20. Washington Redskins: Should dubious Pro Bowl selection DeAngelo Hall take Jay Cutler to Hawaii with him?

21. Tennessee Titans: Will Roger Goodell fine Kerry Collins $25,000 for giving William Hayes a concussion – and will teammates start calling the soon-to-be-38-year-old quarterback “Wild Thing”?

22. Minnesota Vikings: Whose stock rose more sharply after Tuesday’s shocker in Philly – Leslie Frazier’s or Joe Webb’s?

23. Seattle Seahawks: If Pete Carroll loses on Sunday to finish 6-10 – one game better than predecessor Jimmy Mora finished in ’09 – will he get a second season in Seattle?

24. Detroit Lions: If the Lions close out the season with a four-game winning streak, how many prognosticators (including this one) will make them a trendy playoff pick in 2011?

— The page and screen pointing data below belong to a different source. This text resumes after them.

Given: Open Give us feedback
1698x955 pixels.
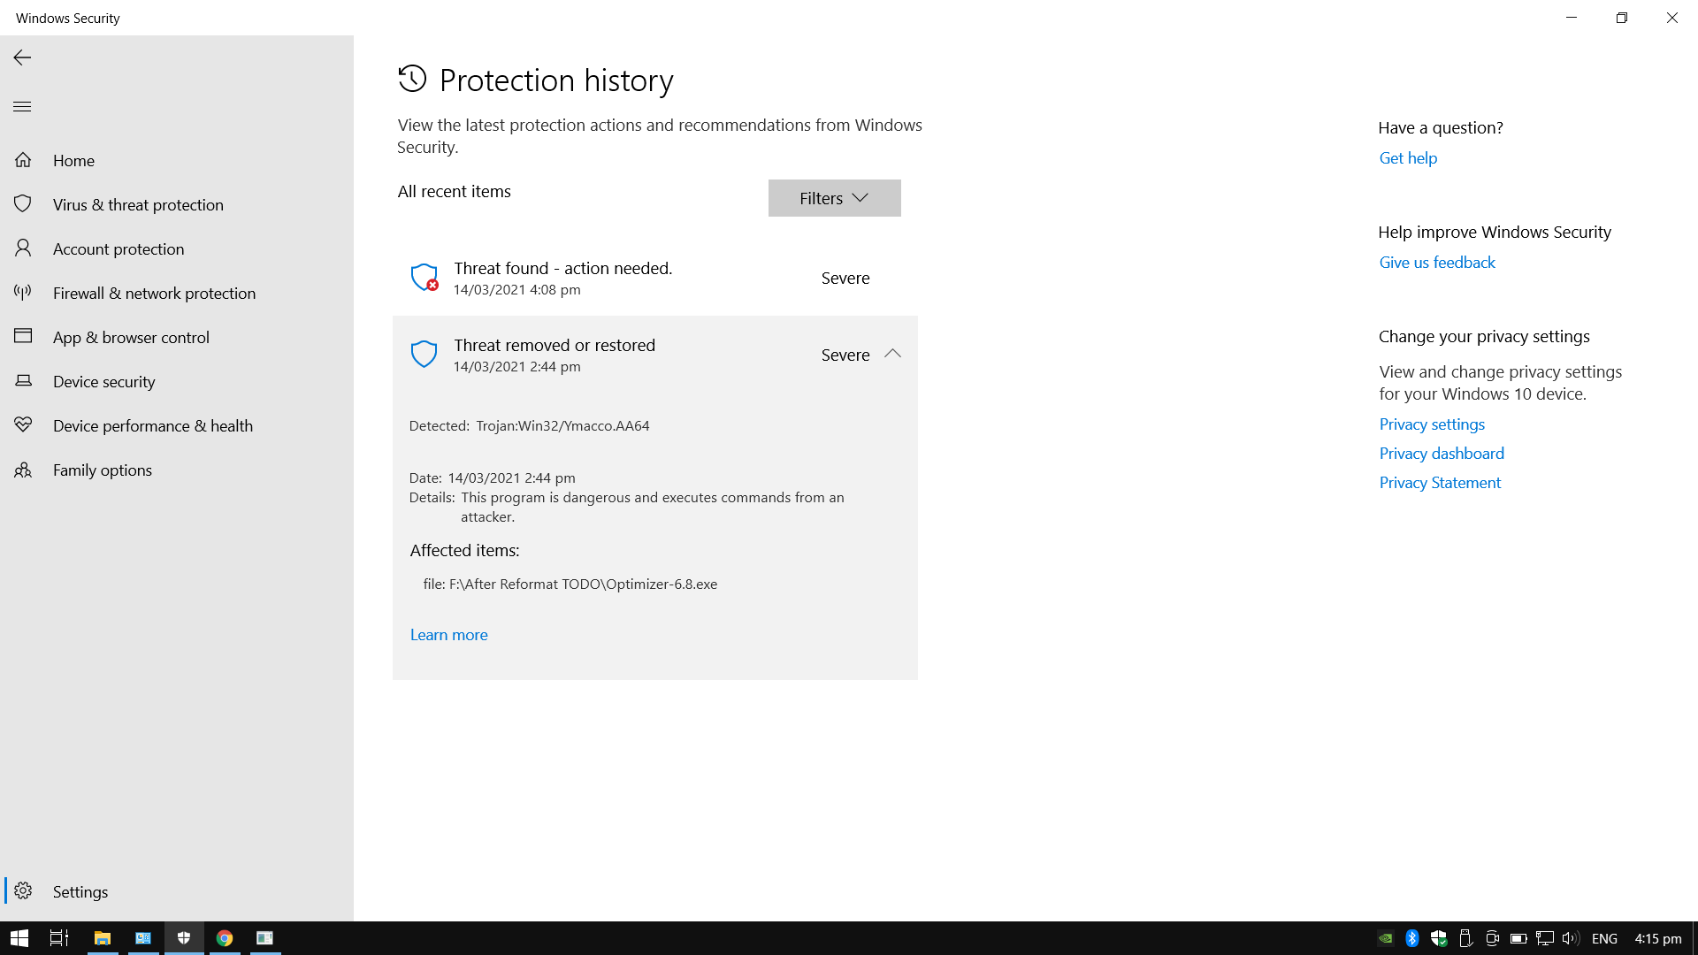Looking at the screenshot, I should 1436,262.
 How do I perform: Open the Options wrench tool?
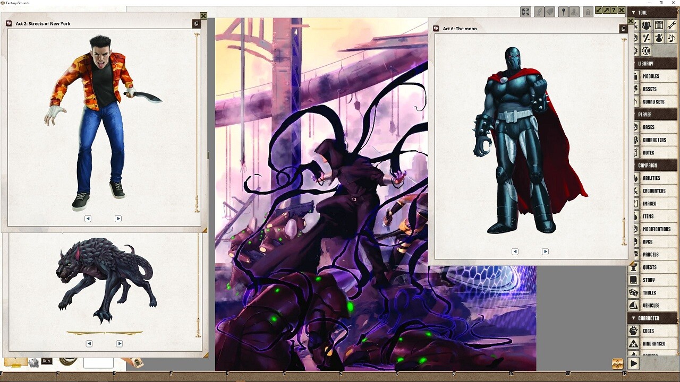672,24
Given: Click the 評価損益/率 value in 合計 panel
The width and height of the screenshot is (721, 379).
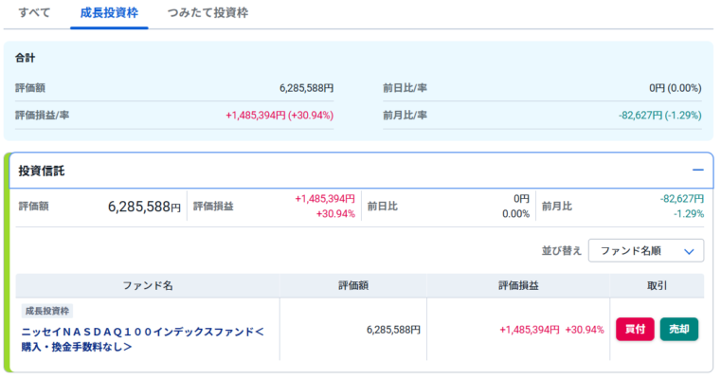Looking at the screenshot, I should (x=279, y=116).
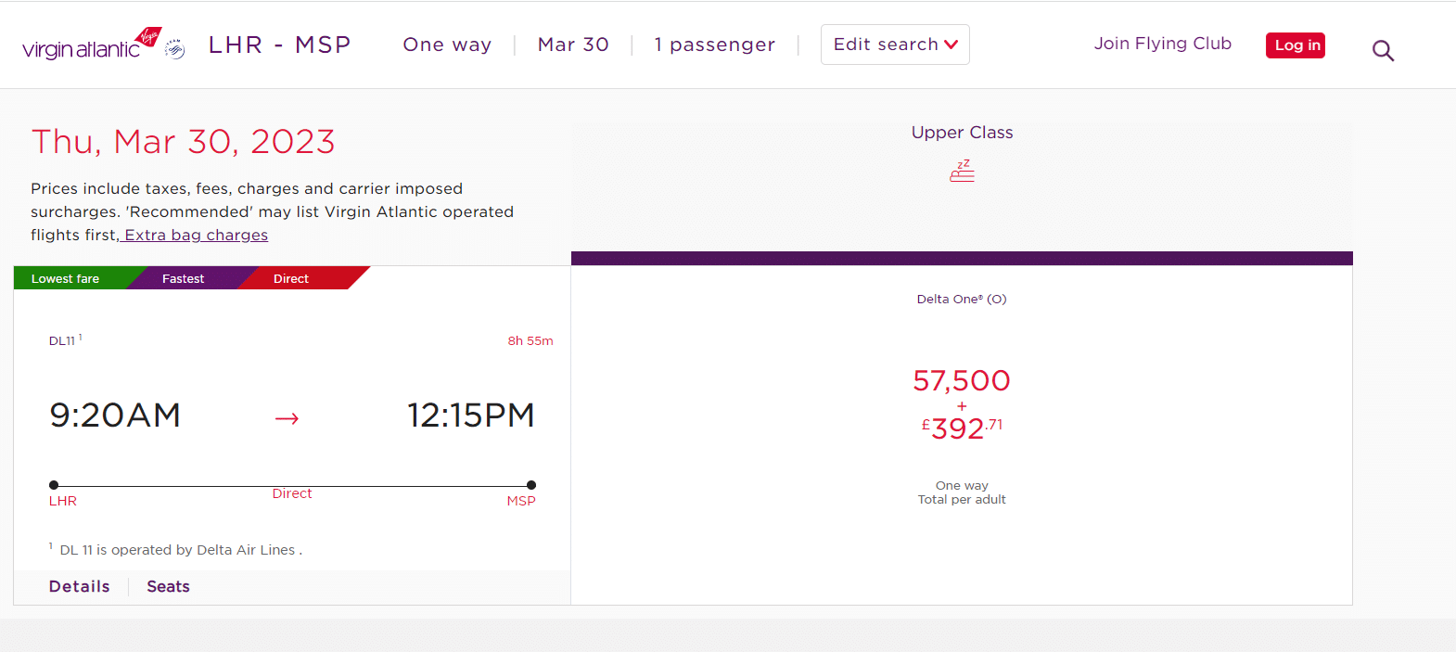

25. Cleveland Browns: Can they stun the Steelers for a second consecutive season – and, if so, would they be celebrating harder in Cleveland or Baltimore?

26. Cincinnati Bengals: Did Batman and Robin just get banished to the Bat Cave by a pair of no-names – and did their quarterback see this coming 19 months ago?

27. Houston Texans: If Gary Kubiak gets the boot, will general manager Rick Smith survive?

28. San Francisco 49ers: If Jim Harbaugh becomes the Niners’ next coach, will a certain white-haired mentor be smiling down upon him?

29. Arizona Cardinals: If Larry Fitzgerald can get open on fourth-and-15 with the game on the line, couldn’t the Cards have found a way to get him the ball before then?

30. Denver Broncos: If John Elway guides the Broncos back to prominence, how touching would it be to see him clutching the Lombardi Trophy and proclaiming, “This one’s for Pat”?

31. Buffalo Bills: Who owns this team – Ralph Wilson, or the guy in the hoodie?

32. Carolina Panthers: If these guys pull the upset in the Georgia Dome Sunday, will the Falcons pull a Remi Ayodele and pee on their own logo?